**TASK OBJECTIVE:** Locate the line containing "You are a GUI" in the entries below, then retype it and every later line exactly, leaving out pictures.

**STUDY MATERIAL:**

#####

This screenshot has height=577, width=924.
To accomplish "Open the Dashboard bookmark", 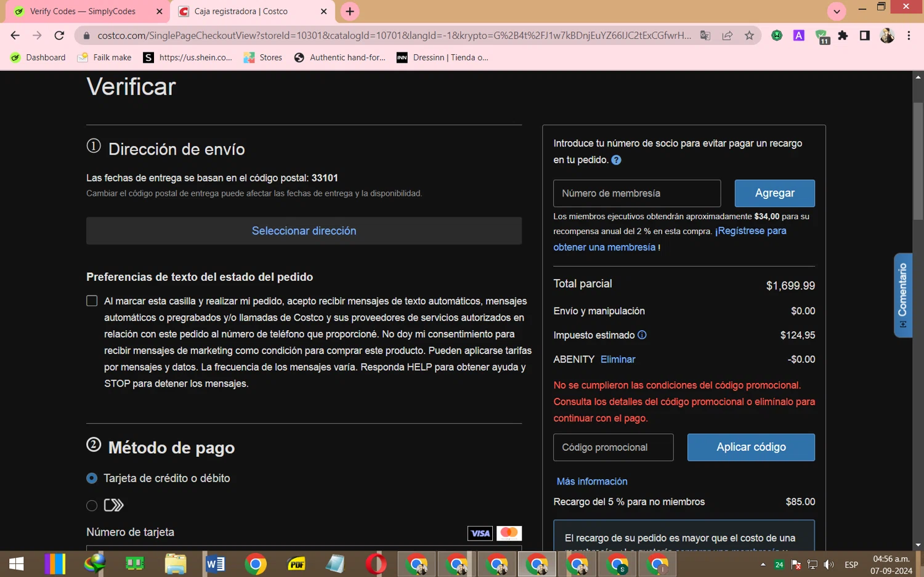I will (38, 57).
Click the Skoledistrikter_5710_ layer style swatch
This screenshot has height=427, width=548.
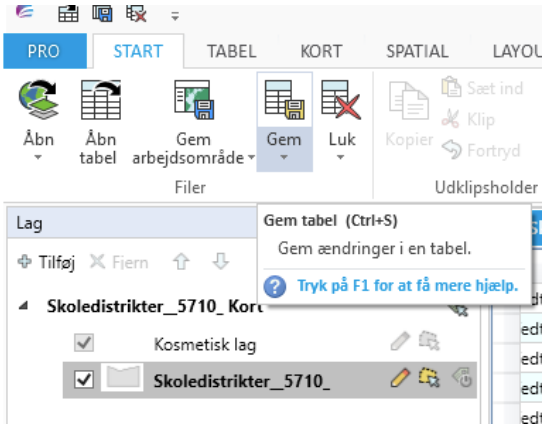(x=122, y=377)
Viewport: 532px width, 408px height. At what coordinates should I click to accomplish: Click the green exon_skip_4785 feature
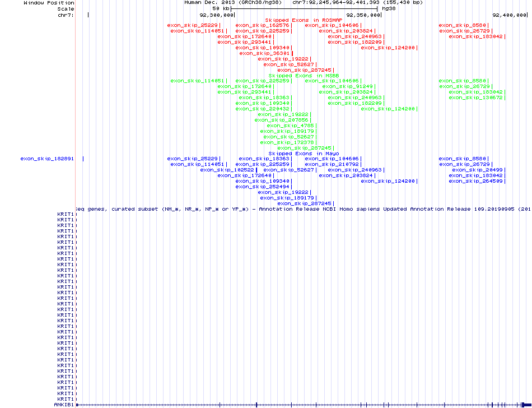287,126
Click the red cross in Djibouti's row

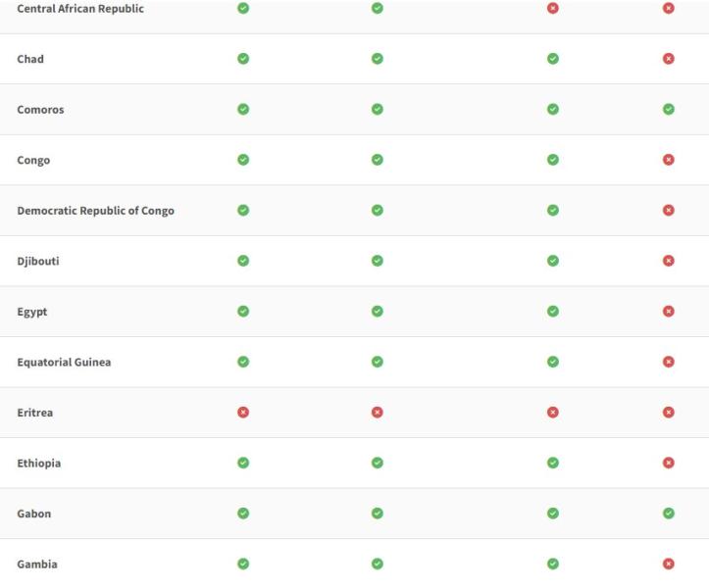[669, 261]
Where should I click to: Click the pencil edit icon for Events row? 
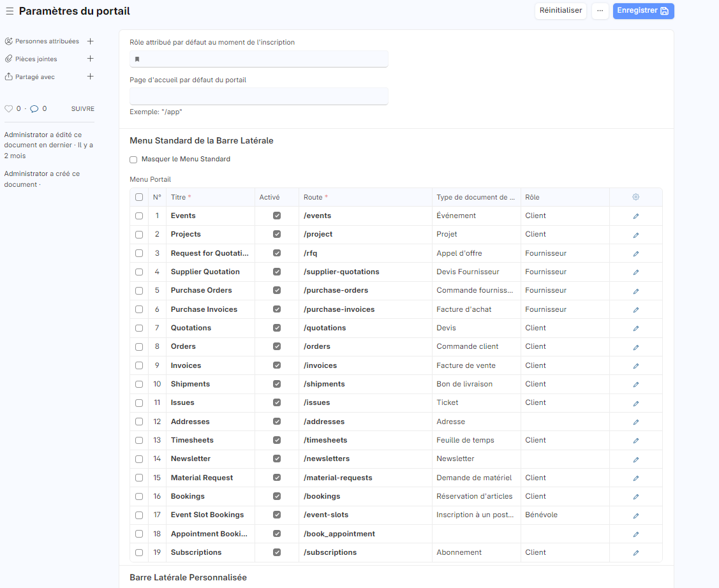(635, 216)
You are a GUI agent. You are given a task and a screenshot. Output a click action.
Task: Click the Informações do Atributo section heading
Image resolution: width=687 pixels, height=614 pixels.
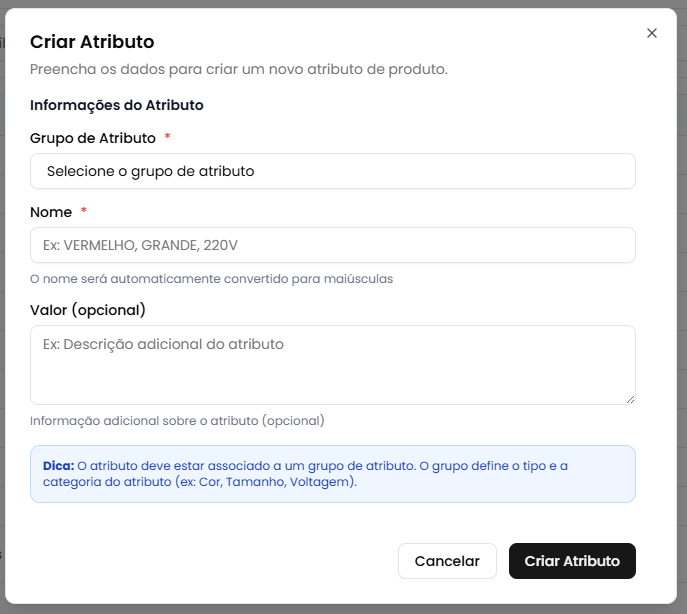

#####

**RESPONSE TO THIS EXERCISE:**
You are a GUI agent. You are given a task and a screenshot. Output a click action.
Task: Click the Informações do Atributo section heading
Image resolution: width=687 pixels, height=614 pixels.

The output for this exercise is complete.